William Johnston, né en 1925, est un jésuite américain qui a passé une grande partie de sa vie au Japon et s’est beaucoup intéressé au bouddhisme zen. Il n’est donc pas étonnant que ce commentaire du Nuage, qui remonte à 1980, établisse plus d’un rapproche­ment passionnant avec cette forme de « mystique naturelle » qui fascine tant de nos contemporains. Mais l’auteur est aussi soucieux de souligner l’orthodoxie de cette doctrine, à la lumière de saint Thomas, du P. Garrigou-Lagrange et de Jacques Maritain notamment. Selon lui, il ne s’agit pas d’une voie réservée à des êtres d’exception. Il y voit une forme de « mystique ordinaire », efflorescence d’une « foi chrétienne portée à l’incan­descence ». Il arrive, en effet, que « le surnaturel soit ordinaire ». Mystique « naturelle » ? Oui, mais à condition d’être « portée par la grâce ». Dès lors, le Nuage, saint Thomas, Ruusbroec, le zen et Carl G. Jung peuvent s’entendre.
L’irénisme et l’intelligence de ce point de vue, partagés par beaucoup aujourd’hui, laissent cependant entières les questions anthropologiques de fond que soulève l’expérience mystique. Le modèle aristotélicien, mâtiné de néo-platonisme, appelle sans doute plus que des replâtrages.

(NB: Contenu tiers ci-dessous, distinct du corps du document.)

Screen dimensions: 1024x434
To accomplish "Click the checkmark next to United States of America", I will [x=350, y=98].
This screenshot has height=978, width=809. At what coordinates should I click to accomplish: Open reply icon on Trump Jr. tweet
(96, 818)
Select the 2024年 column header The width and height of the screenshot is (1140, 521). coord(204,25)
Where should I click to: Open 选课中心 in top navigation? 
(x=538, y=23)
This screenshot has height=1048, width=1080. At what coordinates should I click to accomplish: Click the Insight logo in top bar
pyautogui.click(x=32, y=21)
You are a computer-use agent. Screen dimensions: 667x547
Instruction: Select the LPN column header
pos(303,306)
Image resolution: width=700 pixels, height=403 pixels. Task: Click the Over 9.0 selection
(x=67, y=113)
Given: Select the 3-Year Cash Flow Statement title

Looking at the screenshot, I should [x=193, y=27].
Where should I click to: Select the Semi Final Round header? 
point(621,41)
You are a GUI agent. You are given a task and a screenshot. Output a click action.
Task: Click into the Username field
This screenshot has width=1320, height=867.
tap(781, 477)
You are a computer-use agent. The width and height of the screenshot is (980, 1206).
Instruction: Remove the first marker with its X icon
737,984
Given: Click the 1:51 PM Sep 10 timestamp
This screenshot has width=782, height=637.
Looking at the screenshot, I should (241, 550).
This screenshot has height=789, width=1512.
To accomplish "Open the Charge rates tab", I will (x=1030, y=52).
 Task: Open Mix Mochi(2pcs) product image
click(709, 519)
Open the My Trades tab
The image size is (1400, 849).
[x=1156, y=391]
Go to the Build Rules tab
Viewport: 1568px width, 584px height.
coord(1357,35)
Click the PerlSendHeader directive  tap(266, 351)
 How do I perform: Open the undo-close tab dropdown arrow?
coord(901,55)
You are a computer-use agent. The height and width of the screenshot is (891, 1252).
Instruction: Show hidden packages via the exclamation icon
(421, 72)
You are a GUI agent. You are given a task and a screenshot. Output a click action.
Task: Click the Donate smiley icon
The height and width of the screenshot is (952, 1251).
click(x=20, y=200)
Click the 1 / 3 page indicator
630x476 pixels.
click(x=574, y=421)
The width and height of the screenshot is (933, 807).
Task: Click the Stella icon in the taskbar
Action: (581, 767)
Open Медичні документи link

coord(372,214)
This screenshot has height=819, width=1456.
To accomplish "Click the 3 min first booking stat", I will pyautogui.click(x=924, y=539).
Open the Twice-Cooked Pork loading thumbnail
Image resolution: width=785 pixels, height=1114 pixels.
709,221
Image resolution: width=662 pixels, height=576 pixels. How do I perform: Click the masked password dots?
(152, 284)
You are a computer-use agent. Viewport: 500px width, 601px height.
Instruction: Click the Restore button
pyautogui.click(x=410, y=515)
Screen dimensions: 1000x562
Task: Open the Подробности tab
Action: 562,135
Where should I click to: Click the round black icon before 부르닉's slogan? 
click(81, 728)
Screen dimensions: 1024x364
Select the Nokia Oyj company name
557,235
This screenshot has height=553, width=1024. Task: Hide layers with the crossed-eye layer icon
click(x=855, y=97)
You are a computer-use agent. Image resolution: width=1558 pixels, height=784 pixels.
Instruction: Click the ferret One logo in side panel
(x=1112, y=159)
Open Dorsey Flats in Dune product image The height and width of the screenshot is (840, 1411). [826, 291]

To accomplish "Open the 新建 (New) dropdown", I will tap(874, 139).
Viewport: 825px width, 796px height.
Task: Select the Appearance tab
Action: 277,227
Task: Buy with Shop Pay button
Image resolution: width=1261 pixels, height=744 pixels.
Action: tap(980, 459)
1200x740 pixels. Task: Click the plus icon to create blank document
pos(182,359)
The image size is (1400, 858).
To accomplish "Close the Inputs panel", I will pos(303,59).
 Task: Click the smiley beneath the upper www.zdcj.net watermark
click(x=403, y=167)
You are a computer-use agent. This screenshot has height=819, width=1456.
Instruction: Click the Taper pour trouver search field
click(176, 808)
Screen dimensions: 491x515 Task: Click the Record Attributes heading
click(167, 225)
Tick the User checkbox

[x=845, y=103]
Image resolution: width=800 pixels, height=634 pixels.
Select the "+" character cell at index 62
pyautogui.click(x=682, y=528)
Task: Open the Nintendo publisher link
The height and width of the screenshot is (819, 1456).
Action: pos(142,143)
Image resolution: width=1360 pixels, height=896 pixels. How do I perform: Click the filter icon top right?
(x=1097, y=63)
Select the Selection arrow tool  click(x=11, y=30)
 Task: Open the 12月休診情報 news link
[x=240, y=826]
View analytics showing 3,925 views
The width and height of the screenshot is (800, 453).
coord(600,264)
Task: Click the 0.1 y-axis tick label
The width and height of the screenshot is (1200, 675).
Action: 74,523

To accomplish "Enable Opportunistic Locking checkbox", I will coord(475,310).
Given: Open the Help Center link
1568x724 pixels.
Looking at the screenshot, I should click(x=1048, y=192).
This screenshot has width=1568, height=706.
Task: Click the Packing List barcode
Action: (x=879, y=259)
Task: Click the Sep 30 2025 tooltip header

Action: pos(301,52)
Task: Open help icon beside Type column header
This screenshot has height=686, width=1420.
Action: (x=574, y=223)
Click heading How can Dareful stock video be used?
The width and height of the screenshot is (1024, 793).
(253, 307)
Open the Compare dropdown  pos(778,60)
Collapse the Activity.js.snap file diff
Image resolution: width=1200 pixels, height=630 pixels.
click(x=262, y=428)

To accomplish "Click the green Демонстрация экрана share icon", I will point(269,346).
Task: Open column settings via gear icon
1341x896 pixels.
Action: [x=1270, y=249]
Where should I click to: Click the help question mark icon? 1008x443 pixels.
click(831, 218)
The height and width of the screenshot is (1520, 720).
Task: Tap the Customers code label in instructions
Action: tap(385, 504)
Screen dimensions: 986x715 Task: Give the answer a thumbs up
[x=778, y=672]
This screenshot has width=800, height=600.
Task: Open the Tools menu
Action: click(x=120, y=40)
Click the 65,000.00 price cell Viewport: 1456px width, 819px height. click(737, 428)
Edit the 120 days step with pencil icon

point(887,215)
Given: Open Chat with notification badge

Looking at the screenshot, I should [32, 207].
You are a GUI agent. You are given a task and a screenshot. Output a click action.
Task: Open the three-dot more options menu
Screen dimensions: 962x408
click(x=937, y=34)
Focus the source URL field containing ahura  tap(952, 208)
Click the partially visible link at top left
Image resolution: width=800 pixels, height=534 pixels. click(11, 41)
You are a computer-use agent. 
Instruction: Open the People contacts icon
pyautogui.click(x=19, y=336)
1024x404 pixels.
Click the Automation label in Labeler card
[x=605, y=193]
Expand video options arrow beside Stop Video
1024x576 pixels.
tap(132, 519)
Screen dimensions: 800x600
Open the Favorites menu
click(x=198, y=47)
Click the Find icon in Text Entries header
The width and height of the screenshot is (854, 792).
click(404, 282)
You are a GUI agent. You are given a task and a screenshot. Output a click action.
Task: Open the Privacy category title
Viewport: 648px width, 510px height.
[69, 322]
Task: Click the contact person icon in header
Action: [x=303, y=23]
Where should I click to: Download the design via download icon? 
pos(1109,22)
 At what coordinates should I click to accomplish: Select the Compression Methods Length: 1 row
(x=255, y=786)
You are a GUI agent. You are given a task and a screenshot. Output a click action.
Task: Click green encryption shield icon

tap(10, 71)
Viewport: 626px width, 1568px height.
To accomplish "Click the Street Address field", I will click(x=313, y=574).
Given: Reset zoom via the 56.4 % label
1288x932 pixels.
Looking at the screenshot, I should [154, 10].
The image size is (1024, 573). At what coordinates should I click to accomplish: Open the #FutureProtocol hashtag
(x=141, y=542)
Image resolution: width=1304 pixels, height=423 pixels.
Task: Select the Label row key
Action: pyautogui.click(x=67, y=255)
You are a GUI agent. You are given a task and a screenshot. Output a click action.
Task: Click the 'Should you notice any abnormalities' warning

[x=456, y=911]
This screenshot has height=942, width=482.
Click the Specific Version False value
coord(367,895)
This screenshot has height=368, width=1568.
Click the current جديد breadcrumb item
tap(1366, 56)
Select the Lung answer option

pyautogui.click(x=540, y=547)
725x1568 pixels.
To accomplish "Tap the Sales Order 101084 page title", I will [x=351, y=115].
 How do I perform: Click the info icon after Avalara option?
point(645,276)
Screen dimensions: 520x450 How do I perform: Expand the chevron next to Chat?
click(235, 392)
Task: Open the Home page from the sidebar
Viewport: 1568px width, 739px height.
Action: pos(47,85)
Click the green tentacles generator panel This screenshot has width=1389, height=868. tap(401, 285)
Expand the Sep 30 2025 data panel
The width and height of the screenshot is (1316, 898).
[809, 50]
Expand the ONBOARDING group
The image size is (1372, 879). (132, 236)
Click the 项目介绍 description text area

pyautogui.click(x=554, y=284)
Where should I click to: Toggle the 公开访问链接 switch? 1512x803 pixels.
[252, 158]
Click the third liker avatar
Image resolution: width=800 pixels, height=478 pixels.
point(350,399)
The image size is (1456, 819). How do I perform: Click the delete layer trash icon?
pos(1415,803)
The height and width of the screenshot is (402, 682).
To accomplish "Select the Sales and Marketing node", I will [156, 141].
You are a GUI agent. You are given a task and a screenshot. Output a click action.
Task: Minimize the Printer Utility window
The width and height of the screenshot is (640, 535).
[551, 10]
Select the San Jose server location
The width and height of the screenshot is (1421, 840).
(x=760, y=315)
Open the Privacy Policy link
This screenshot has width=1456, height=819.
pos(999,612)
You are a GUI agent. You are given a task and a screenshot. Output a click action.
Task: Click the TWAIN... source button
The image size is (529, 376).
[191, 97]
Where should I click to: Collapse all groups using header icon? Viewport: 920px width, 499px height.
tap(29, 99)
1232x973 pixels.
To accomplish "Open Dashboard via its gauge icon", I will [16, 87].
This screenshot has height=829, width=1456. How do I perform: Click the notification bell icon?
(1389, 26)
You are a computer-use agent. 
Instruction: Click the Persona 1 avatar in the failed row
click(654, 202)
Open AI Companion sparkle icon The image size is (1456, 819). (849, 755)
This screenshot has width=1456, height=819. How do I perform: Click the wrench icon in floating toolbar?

L’ouvrage de Joan Nuth offre un remarquable aperçu sur les grands auteurs du siècle d’or de la mystique anglaise, en avance sur l’Espagne et la France : outre l’auteur du Nuage, Richard Rolle, Walter Hilton, Julienne de Norwich, Margerie Kempe. Après une mise en situation historique géné­rale, chaque auteur est présenté en une trentaine de pages. La clarté, la justesse et la précision sont au rendez-vous de cette initiation, à la fois pédagogique et théologiquement éclairée, dans la perspective de Karl Rahner. L’anthologie qui clôt l’ouvrage en une quarantaine de pages, est des plus suggestives.